---- DOCUMENT TEXT

Freedman has made an impact as an educator. At Columbia University, he teaches a popular non-fiction book-writing seminar that’s turned out over 35 authors, editors and agents since its creation in 1991. He said the transition from reporter to teacher was a natural one.
“Journalism teaches you to prepare and to do research, and is all about expressing information clearly,” Freedman said. “Not dumbing it down, but making it accessible to people who have never encountered it before. Teaching is about the same things; researching your material, knowing it and then being able to clearly express it.”
A theater enthusiast, Freedman also served briefly in 1984 as an adjunct professor of theater at Columbia’s School of the Arts. He was named by SPJ in 1997 as the nation’s outstanding journalism educator.
“There’s a real kind of public service to both (journalism and teaching), Freedman said. “In journalism it’s less direct. In teaching it’s very direct, but they’re both ways that you can feel you’re doing something really positive for the world around you.”
Freedman spoke at the MOE Awards luncheon of the shift in the public perception of journalists. In the era of Woodward and Bernstein, Freedman said, “journalism was a job with a lot of cache to it,” whereas now journalists are regarded as unfavorably as lawyers, or politicians.
Because of animosity toward journalists today, Freedman said now is as important a time as ever to enter the field. He singled out the critiques of journalists by amateur bloggers wielding uninformed opinions and camera phones, who consider themselves qualified to cover news.
“People have given their lives to do this work,” Freedman said. “We must preserve the sacred covenant of that.”
After his speech, Freedman signed copies of his latest book, “Letters to a Young Journalist.”

--------

GIVEN EXERCISE A - In the article on Freedman, in what year did SPJ name him the nation's outstanding journalism educator?
GIVEN EXERCISE B - Decide whether each statement agrees with the article on Freedman, and support each yes or no with the deciding words quoted from it: (i) Freedman's book-writing seminar at Columbia was created in 1991. (ii) Freedman taught theater at Columbia's School of the Arts for many years. (iii) Freedman said the public service in journalism is more direct than in teaching.
GIVEN EXERCISE C - Translate this sentence from the article on Freedman into Spanish: "He was named by SPJ in 1997 as the nation’s outstanding journalism educator."

---- RECORDED INFORMATION

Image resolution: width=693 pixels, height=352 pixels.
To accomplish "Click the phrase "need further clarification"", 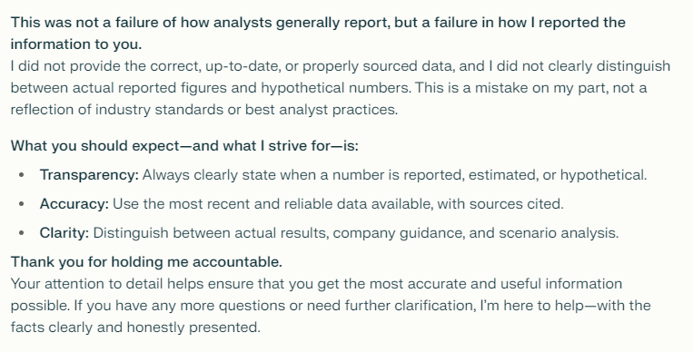I will coord(391,306).
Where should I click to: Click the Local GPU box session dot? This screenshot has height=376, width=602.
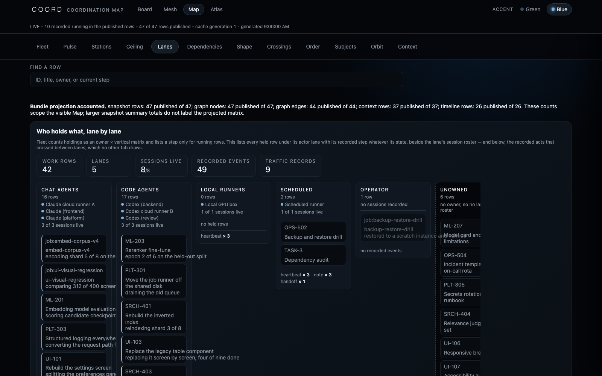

--------

CORRECT ANSWER A - 1997

CORRECT ANSWER B -
(i) Yes: "since its creation in 1991"
(ii) No: "Freedman also served briefly in 1984 as an adjunct professor of theater at Columbia’s School of the Arts"
(iii) No: "In journalism it’s less direct. In teaching it’s very direct"

CORRECT ANSWER C - Fue nombrado por la SPJ en 1997 como el educador de periodismo más destacado del país.